Integer vectors cannot carry the context information of AST tokens. Therefore, word embedding (Yildiz & Tezgider, 2021)technique is used to turn each integer vector to a dense vector. In traditional embeddings, large sparse vectors are used to represent each word within a vector to represent an input sequence. However, this representation is sparse because the input sequences are huge. For example, AST tokens will be preserved while the relationship between them will be ignored. Instead, in word embedding, words are represented using dense vectors with a fixed length where a vector represents the word’s projection into a continuous vector space. For example, a “For Statement” node is embedded to dense vector [0.25,0.1]. Word embedding has two main benefits. Firstly, the embedded vector has lower dimensions than the sparse vector. Secondly, AST nodes that share identical contexts are located near each other in the vector space.

CNN layers

It includes two layers: convolutional layer and max pooling layer.

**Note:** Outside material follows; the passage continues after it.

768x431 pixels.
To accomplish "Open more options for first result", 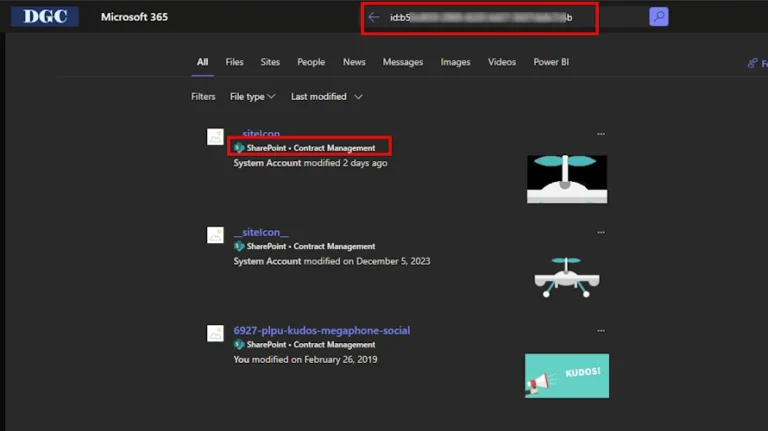I will click(x=601, y=133).
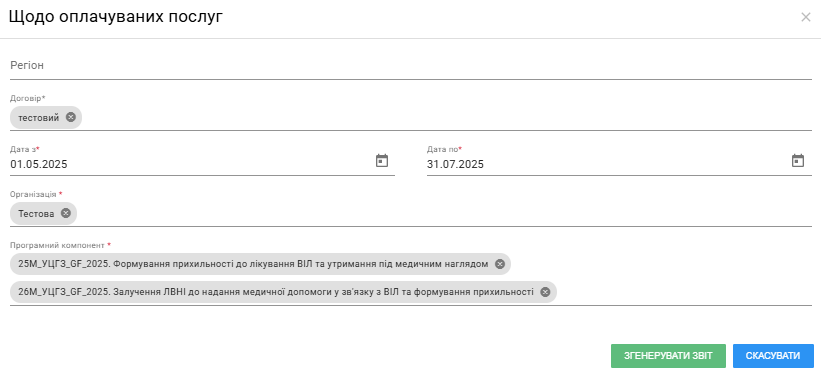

In convolutional layer, it is applied to automatically learn the features of software defects. It extracts the key semantics based on number of filters and filter length. We analyze the values of filter length and number of filters to choose the optimal values. The experiments have been conducted on project Jedit, Lucene, Poi and Xalan as a sample of the selected projects. Filter length is set to 10, and number of filters to 20. The details of the optimal values are discussed in ‘Results’. Then, max pooling is applied to reduce the dimensionality of the output. It is used to gather the extracted information. The results of max pooling are entered as input to Bi-LSTM layer to filer the useful information.

Bi-LSTM layer

It preserves the sequential order between the data. The implementation of Bi-LSTM helps to detect the information of long-term dependencies which can successfully capture necessary features. It runs two LSTMs to detect both of forward and backward information. We analyze the value of LSTM units to choose the optimal value. The experiments have been conducted on project Jedit, Lucene, Poi and Xalan as a sample of the selected projects. The number of LSTM units is set to 32. The detail of the optimal value is discussed in ‘Results’.

Dense layer

Finally, the Bi-LSTM layer is connected to the dense layer to obtain the results of the prediction. CBIL model is trained by using a training set based on their labels (i.e., defective, or clean). Then, Logistic Regression classifier is applied on the test set to generate the probability of the file being defective.